Dataset excerpts
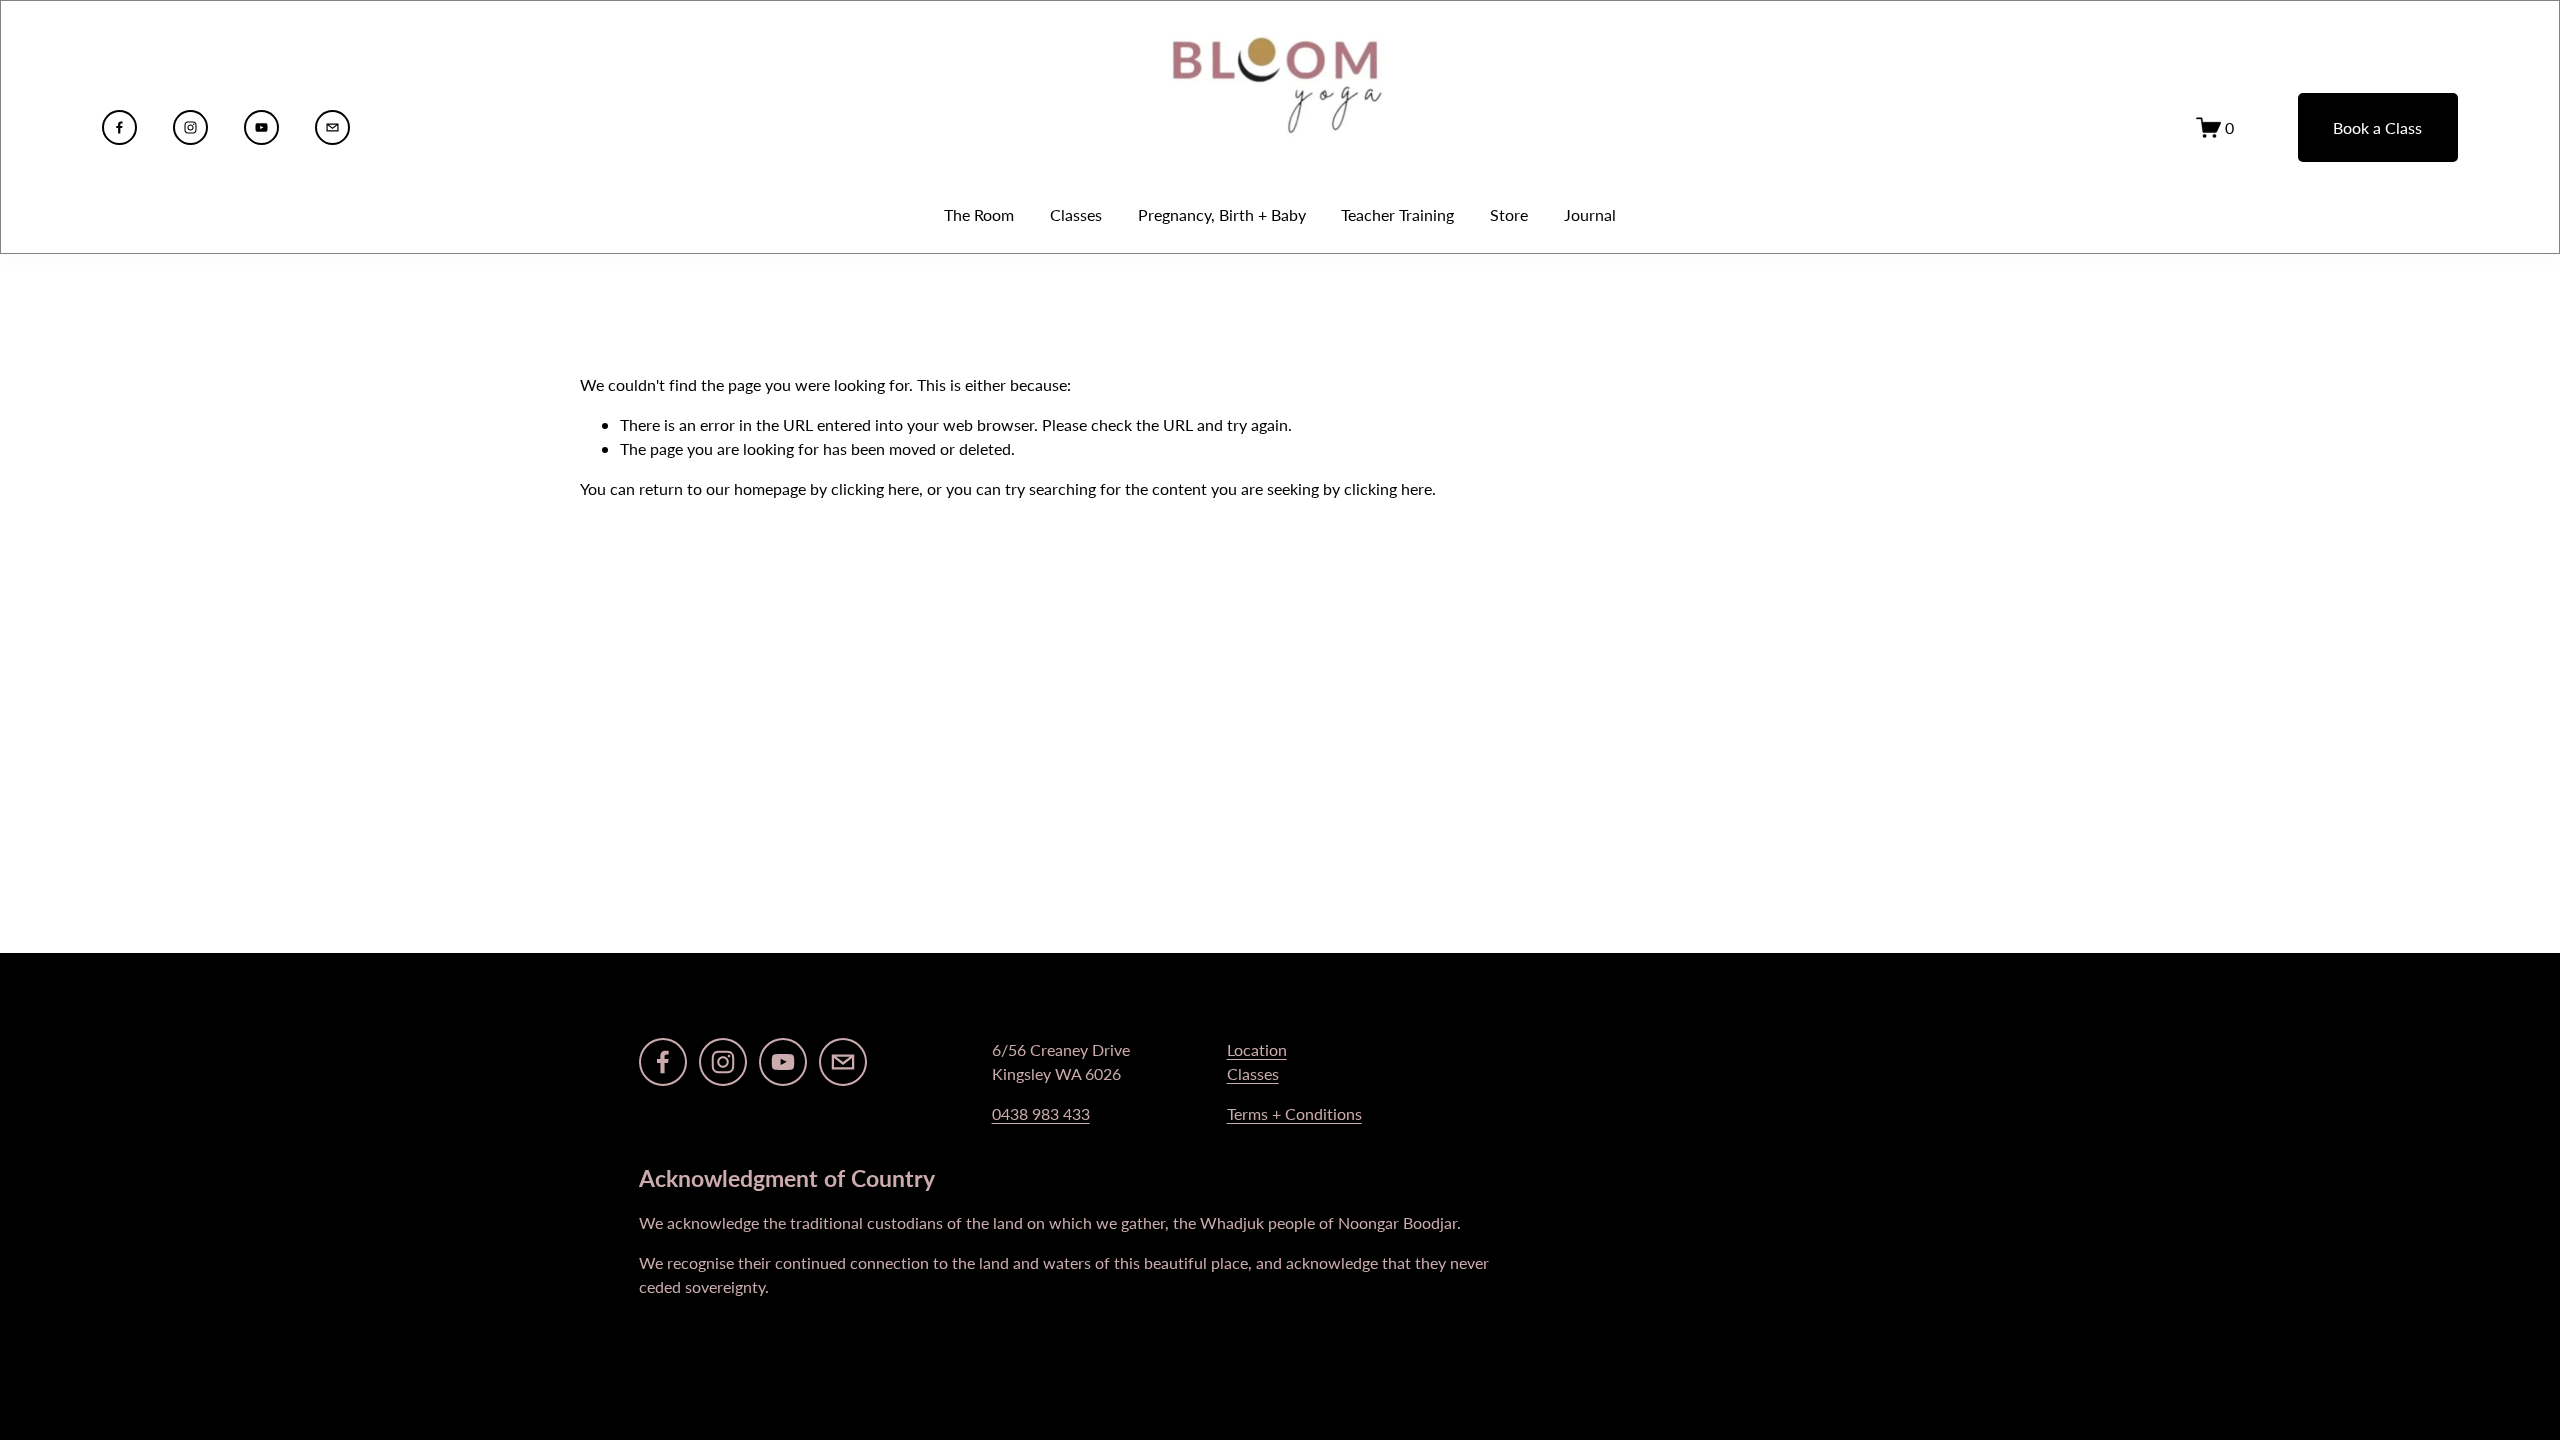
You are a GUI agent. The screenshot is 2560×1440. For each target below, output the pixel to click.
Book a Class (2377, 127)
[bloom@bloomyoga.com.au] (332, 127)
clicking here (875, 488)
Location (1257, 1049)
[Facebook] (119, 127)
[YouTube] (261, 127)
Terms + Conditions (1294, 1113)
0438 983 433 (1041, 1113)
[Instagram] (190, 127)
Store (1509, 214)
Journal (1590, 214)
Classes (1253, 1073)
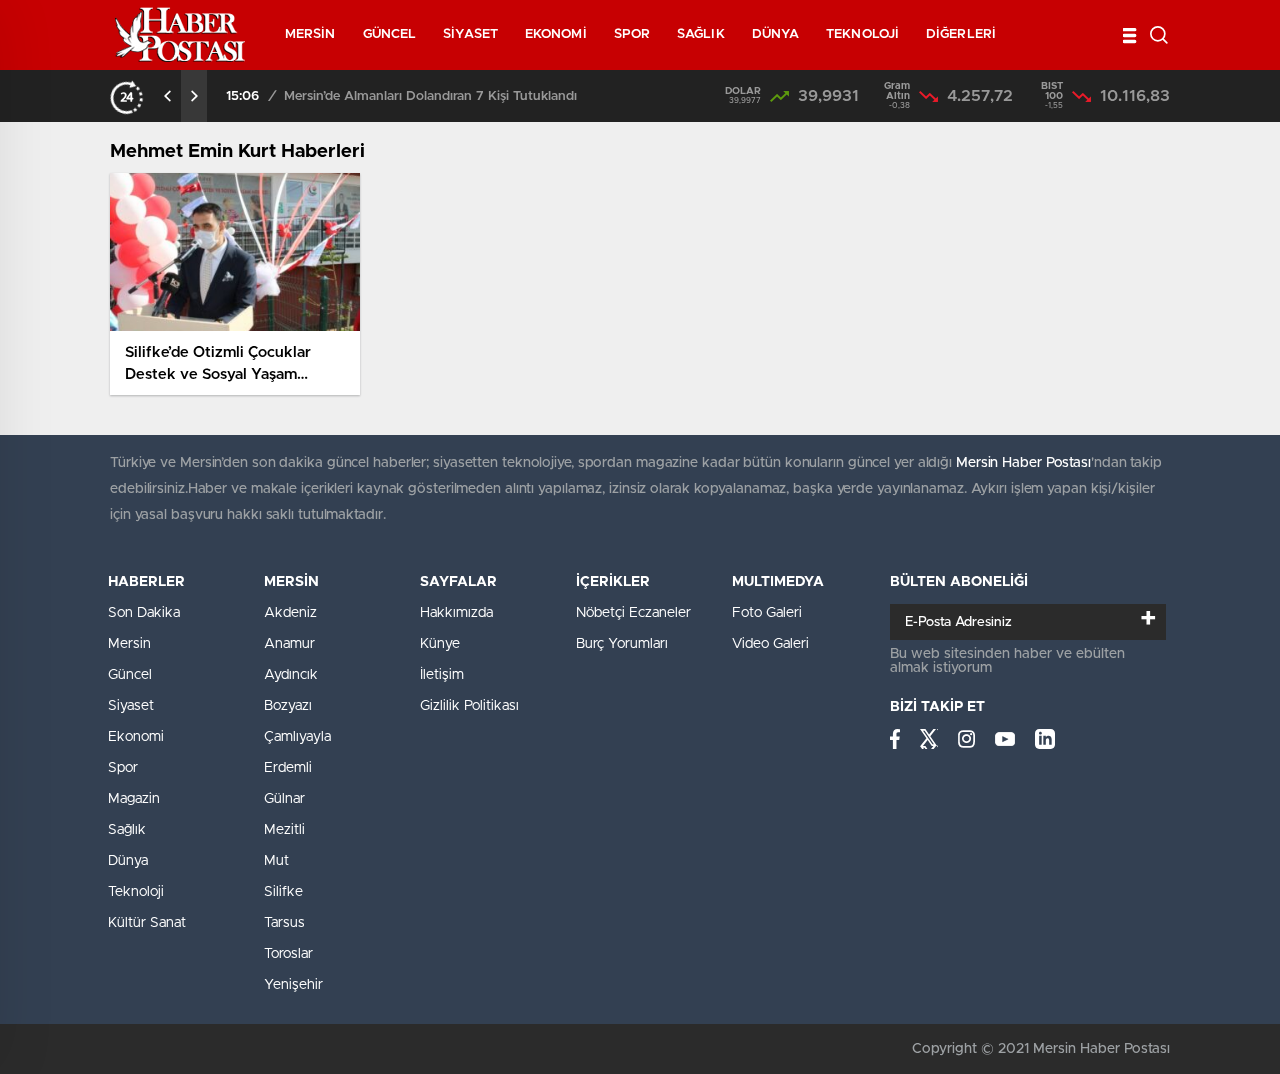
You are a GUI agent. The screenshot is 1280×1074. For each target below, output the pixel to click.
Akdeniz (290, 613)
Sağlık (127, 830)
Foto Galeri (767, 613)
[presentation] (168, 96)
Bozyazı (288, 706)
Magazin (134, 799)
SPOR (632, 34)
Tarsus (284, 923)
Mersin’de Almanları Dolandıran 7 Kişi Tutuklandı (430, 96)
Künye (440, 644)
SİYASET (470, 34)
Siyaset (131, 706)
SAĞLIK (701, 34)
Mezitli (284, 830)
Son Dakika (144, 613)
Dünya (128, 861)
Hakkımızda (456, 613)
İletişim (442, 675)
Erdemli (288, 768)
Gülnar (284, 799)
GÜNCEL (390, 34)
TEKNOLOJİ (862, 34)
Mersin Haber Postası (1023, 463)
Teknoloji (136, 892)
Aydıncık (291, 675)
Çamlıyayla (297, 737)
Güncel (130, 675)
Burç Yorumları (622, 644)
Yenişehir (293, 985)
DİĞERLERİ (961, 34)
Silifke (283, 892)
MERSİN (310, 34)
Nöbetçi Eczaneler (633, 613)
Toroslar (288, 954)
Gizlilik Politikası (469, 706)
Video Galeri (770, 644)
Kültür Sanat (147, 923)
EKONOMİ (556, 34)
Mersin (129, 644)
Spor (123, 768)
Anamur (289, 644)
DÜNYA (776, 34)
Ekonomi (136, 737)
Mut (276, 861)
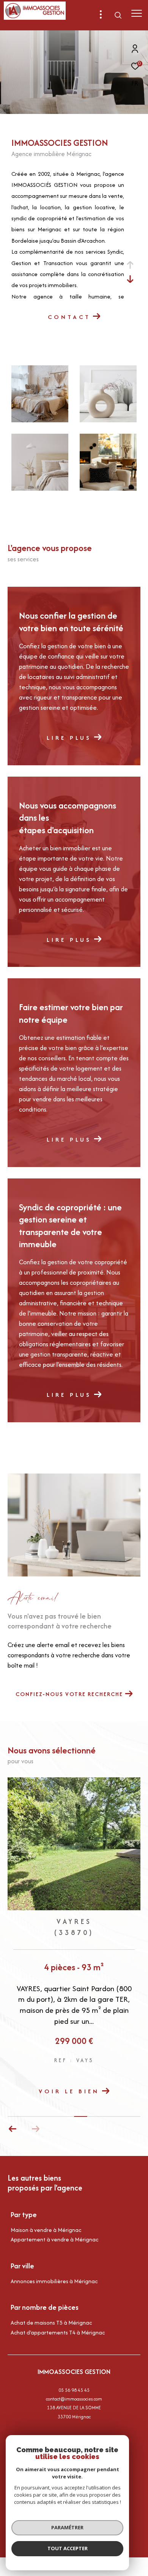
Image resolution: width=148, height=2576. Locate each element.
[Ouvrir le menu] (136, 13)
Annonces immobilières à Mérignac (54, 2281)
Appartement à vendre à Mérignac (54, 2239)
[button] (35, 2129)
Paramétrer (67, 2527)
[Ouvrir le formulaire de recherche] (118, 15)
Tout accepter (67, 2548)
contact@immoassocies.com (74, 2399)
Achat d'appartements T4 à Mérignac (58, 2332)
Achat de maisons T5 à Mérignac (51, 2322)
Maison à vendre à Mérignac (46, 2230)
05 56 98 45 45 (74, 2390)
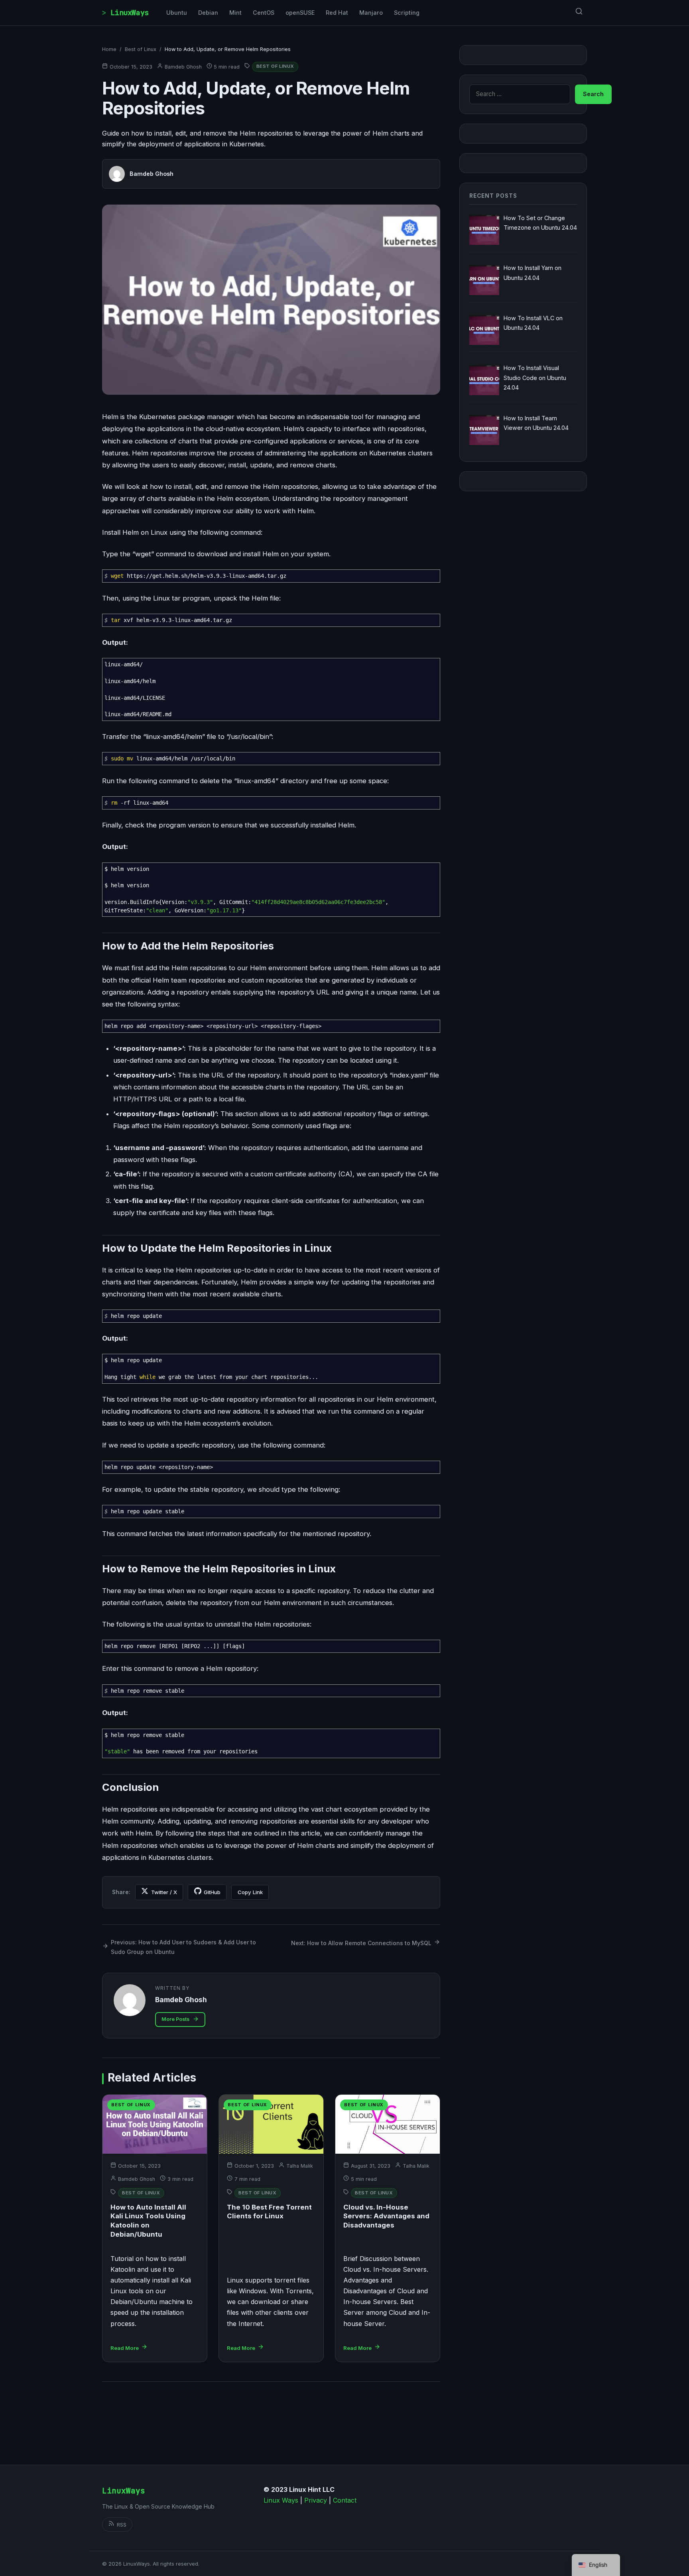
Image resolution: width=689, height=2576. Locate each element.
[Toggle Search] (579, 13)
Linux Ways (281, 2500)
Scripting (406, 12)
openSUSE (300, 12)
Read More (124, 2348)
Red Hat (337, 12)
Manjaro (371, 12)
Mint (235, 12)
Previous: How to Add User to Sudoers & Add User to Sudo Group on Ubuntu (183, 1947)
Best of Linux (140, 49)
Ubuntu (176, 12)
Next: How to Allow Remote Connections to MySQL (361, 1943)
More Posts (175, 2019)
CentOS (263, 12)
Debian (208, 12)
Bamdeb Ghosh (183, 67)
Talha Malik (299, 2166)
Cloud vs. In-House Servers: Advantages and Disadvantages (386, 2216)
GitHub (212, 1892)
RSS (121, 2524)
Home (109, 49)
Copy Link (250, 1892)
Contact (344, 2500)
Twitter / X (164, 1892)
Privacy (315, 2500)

## Problem
Give the data again word for word, without pictures.

## Task solution
You are a GUI agent. The screenshot is 2560×1440. For each target below, output the pixel to click.
Book a Class (2377, 127)
[bloom@bloomyoga.com.au] (332, 127)
clicking here (875, 488)
Location (1257, 1049)
[Facebook] (119, 127)
[YouTube] (261, 127)
Terms + Conditions (1294, 1113)
0438 983 433 (1041, 1113)
[Instagram] (190, 127)
Store (1509, 214)
Journal (1590, 214)
Classes (1253, 1073)
You are a GUI agent. The screenshot is 1280×1074. For each target below, output the pixel to click.
Akdeniz (290, 613)
Sağlık (127, 830)
Foto Galeri (767, 613)
[presentation] (168, 96)
Bozyazı (288, 706)
Magazin (134, 799)
SPOR (632, 34)
Tarsus (284, 923)
Mersin’de Almanları Dolandıran 7 Kişi Tutuklandı (430, 96)
Künye (440, 644)
SİYASET (470, 34)
Siyaset (131, 706)
SAĞLIK (701, 34)
Mezitli (284, 830)
Son Dakika (144, 613)
Dünya (128, 861)
Hakkımızda (456, 613)
İletişim (442, 675)
Erdemli (288, 768)
Gülnar (284, 799)
GÜNCEL (390, 34)
TEKNOLOJİ (862, 34)
Mersin Haber Postası (1023, 463)
Teknoloji (136, 892)
Aydıncık (291, 675)
Çamlıyayla (297, 737)
Güncel (130, 675)
Burç Yorumları (622, 644)
Yenişehir (293, 985)
DİĞERLERİ (961, 34)
Silifke (283, 892)
MERSİN (310, 34)
Nöbetçi Eczaneler (633, 613)
Toroslar (288, 954)
Gizlilik Politikası (469, 706)
Video Galeri (770, 644)
Kültür Sanat (147, 923)
EKONOMİ (556, 34)
Mersin (129, 644)
Spor (123, 768)
Anamur (289, 644)
DÜNYA (776, 34)
Ekonomi (136, 737)
Mut (276, 861)
Image resolution: width=148, height=2576. Locate each element.
[Ouvrir le menu] (136, 13)
Annonces immobilières à Mérignac (54, 2281)
Appartement à vendre à Mérignac (54, 2239)
[button] (35, 2129)
Paramétrer (67, 2527)
[Ouvrir le formulaire de recherche] (118, 15)
Tout accepter (67, 2548)
contact@immoassocies.com (74, 2399)
Achat d'appartements T4 à Mérignac (58, 2332)
Achat de maisons T5 à Mérignac (51, 2322)
Maison à vendre à Mérignac (46, 2230)
05 56 98 45 45 (74, 2390)
Image resolution: width=689, height=2576. Locate each element.
[Toggle Search] (579, 13)
Linux Ways (281, 2500)
Scripting (406, 12)
openSUSE (300, 12)
Read More (124, 2348)
Red Hat (337, 12)
Manjaro (371, 12)
Mint (235, 12)
Previous: How to Add User to Sudoers & Add User to Sudo Group on Ubuntu (183, 1947)
Best of Linux (140, 49)
Ubuntu (176, 12)
Next: How to Allow Remote Connections to MySQL (361, 1943)
More Posts (175, 2019)
CentOS (263, 12)
Debian (208, 12)
Bamdeb Ghosh (183, 67)
Talha Malik (299, 2166)
Cloud vs. In-House Servers: Advantages and Disadvantages (386, 2216)
GitHub (212, 1892)
RSS (121, 2524)
Home (109, 49)
Copy Link (250, 1892)
Contact (344, 2500)
Twitter / X (164, 1892)
Privacy (315, 2500)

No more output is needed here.